Schmader, the national monument’s artist in residence this year, spent about three weeks recording the sounds of birds, wind, thunderstorms and even airplanes from among the ruins in places like Lowry Pueblo and Sand Canyon.
In Saturday’s concert, she incorporated those sounds into a five-part suite called “Soundscape of Canyons of the Ancients” with flute, harp and other instruments. Like many national monuments run by the Bureau of Land Management, Canyons of the Ancients hosts at least one artist-in-residence per year, but according to program supervisor David Kill, Schmader is only the second musician to be chosen for the role.
About 40 people attended the concert in the Heritage Center auditorium. Kill said he and Schmader had considered holding it outdoors, but the rainy weather in Dolores on Saturday made that less palatable.
Schmader said she wanted her suite to immerse the listener in a wide range of sounds from the national monument.
“My objective ... was to create a musical composition that celebrates the unique qualities of Canyons of the Ancients and how they inspired me as a musician,” she said.
Each movement, Schmader said, was meant to highlight something different about the monument. For example, the first movement, “Canyon Eclipse,” was based on the sounds she recorded there throughout the day of the partial solar eclipse on Aug. 21. The third, “Meditation,” was a simple Irish harp piece accompanied by quotes from famous public lands advocates like John Muir. One movement was almost entirely made up of the human-created sounds, such as airplane engines, that Schmader said she couldn’t escape while exploring the monument.
“It’s here; it’s not going away,” she said. “But I think we can try to achieve that balance, and we’re all going to be better.”
For the most part, she described playing her flutes among the ruins all over the monument as a peaceful experience that brought plenty of inspiration. In addition to the sound recordings, she said she used rocks and branches to create much of the music’s percussion in an attempt to immerse the listener in the wilderness.
Most of her music was prerecorded, but she played along with several sections on the bass flute and harp during the concert. Much of the suite was accompanied by slide shows of her husband Matt’s photography in the canyons.

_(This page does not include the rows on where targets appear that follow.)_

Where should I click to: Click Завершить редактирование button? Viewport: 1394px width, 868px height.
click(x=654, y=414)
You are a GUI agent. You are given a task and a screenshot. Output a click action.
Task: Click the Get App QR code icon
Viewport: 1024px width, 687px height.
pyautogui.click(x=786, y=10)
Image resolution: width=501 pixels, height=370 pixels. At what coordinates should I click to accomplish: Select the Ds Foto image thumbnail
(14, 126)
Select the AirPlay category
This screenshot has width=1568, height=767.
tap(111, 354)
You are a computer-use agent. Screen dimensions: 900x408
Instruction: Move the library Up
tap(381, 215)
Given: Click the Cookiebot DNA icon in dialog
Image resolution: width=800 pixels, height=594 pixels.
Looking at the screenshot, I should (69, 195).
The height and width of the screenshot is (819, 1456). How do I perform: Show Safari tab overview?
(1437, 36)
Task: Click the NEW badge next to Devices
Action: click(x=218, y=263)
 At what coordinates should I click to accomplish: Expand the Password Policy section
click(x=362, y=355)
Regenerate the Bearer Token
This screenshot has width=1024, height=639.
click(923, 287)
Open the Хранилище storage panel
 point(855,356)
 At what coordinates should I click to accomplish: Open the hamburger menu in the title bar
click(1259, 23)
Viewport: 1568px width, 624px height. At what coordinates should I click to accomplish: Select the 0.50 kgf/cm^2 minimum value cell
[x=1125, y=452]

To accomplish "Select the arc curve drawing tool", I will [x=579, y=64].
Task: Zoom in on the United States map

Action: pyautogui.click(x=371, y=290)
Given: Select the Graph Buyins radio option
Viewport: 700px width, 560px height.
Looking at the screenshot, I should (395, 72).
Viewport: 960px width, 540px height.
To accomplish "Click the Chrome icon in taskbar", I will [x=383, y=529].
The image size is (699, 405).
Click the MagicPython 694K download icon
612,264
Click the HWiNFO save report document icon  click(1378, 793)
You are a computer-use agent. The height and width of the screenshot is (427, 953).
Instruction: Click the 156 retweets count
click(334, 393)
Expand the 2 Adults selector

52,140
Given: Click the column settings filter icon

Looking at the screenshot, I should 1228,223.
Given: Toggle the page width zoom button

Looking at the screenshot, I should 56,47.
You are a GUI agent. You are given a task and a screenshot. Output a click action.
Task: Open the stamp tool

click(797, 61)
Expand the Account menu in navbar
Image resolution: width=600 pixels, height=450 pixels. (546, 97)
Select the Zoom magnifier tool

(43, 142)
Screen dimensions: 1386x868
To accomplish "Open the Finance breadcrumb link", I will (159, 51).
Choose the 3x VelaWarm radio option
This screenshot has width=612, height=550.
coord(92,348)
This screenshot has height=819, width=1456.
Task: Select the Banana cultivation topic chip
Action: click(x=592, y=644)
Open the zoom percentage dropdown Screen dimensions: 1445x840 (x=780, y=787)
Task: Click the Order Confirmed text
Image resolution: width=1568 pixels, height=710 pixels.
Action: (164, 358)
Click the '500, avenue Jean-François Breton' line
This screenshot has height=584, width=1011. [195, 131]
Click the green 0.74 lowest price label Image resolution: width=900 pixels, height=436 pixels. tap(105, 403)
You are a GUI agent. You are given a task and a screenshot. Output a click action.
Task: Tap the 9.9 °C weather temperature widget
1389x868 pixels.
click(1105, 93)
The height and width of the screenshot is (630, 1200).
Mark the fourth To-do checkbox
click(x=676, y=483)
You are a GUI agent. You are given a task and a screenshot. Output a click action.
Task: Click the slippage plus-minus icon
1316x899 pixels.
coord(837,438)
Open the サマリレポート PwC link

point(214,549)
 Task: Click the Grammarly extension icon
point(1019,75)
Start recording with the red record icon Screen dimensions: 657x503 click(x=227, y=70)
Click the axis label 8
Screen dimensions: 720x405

For the last movement, she was joined by Marilyn Miller and Brian Kelley, a fiddler and guitarist from a Mancos-based Celtic band in which Schmader often plays the harp.
Although she said she invited them at the last minute, Miller said she and Kelley have enjoyed playing with Schmader ever since they met earlier this year.
“We were really lucky we found each other,” Miller said.
In her hometown of Albuquerque, Schmader not only performs and teaches music, but also plays “therapeutic music” to hospital patients and people in hospice care. She thanked the Canyons of the Ancients staff who chose her for the artist in residency program, which she called “an amazing experience.”
The BLM artist in residency program will begin accepting applications again in the spring of 2018.